As I noted here before, I have taken to shamelessly plugging my own artwork on YouTube, in the form of slide shows accompanied by music. My problem was to get hold of recordings that are both suitable and in the public domain, so I decided to start writing some myself. Perhaps a questionable decision, but there you go. 

Anyway, here's one. It is more New Age than classical and will decidedly not appeal to those who want to hear a sonata or string quartet - bland and very repetitive, as New Age stuff is supposed to be. It's just as accompaniment to the slide show really, and for that any unobtrusive plinking and plonking in the background will do.

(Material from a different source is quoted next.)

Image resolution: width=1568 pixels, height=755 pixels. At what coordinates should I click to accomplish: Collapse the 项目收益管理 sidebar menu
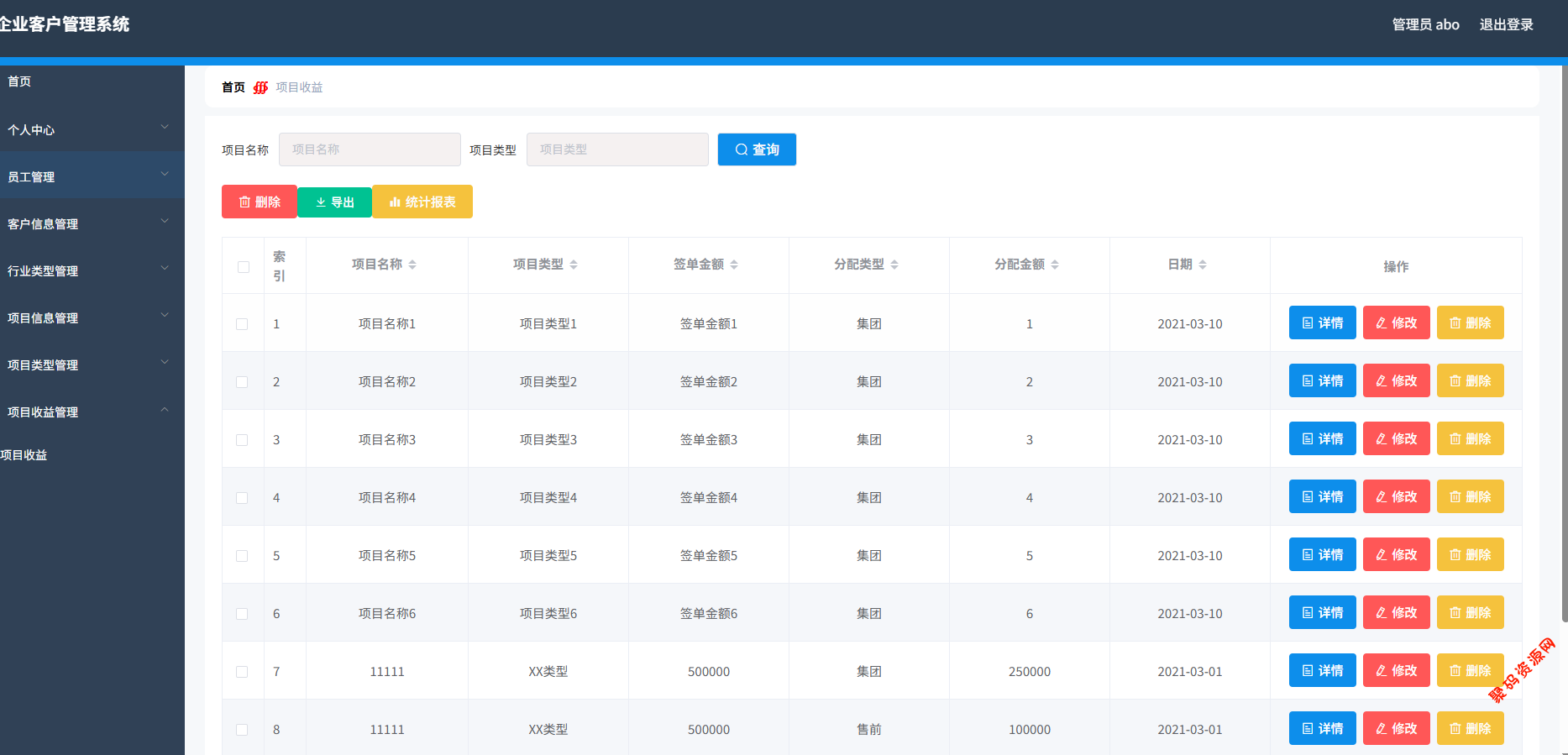coord(92,412)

What actually worries me more about it is that the melody sounds terribly familiar. I _think_ it is derived from some or other Irish folk tune, but I can't be sure, and I'm hoping and praying I'm not plagiarizing a living composer. If I am, I'll have to remove the thing again and try something else!

Well, here we go - listen at your own risk, and if this is too much to bear, go check out my other videos there, which do feature real music.


----------



## chill782002 (Jan 12, 2017)

Love the pictures. The music does remind me of something but I'm not sure what it is, I'm thinking a movie soundtrack of some kind?


----------



## Captainnumber36 (Jan 19, 2017)

beautiful man, I loved it!


----------



## brianvds (May 1, 2013)

chill782002 said:


> Love the pictures. The music does remind me of something but I'm not sure what it is, I'm thinking a movie soundtrack of some kind?


Could also be a soundtrack, and I'm hoping I didn't go and directly copy someone else's music! I can live with it if it turns out it is merely an "inspired by {fill in name of film composer here}" kind of piece.


----------



## brianvds (May 1, 2013)

Captainnumber36 said:


> beautiful man, I loved it!


Thanks. Now we just need to find out whether it is actually mine.


----------



## Captainnumber36 (Jan 19, 2017)

It does sound really familiar, I want to say like a pop song I've heard somewhere before.


----------



## Art Rock (Nov 28, 2009)

Effective - for me, it does not sound overtly familiar.


----------



## brianvds (May 1, 2013)

Well, here's one thing it reminds me of - Irish folk song, as I thought in the first place...






But I do think my version is sufficiently different to count as something else. 

Definitely has that so-called "Celtic sound"; I think the melody is modal rather than tonal, but I don't have enough music theory to tell!


----------



## Captainnumber36 (Jan 19, 2017)

Maybe you just succeeded in creating a melody that is so vivid it feels like we've always known it!


----------



## Pugg (Aug 8, 2014)

> Well, here we go - listen at your own risk, and if this is too much to bear, go check out my other videos there, which do feature real music.


This sounds pretty real to me, melodic and very nice.


----------



## brianvds (May 1, 2013)

Pugg said:


> This sounds pretty real to me, melodic and very nice.


Thanks! Oh, and extra special thanks (board software insists I say more before I can post!)


----------



## Captainnumber36 (Jan 19, 2017)

For some reason it reminds me of Baroque era music. I think it's the rhythm.


----------



## nikola (Sep 7, 2012)

Gentle and nice piece. It could be great if it's slightly more developed.


----------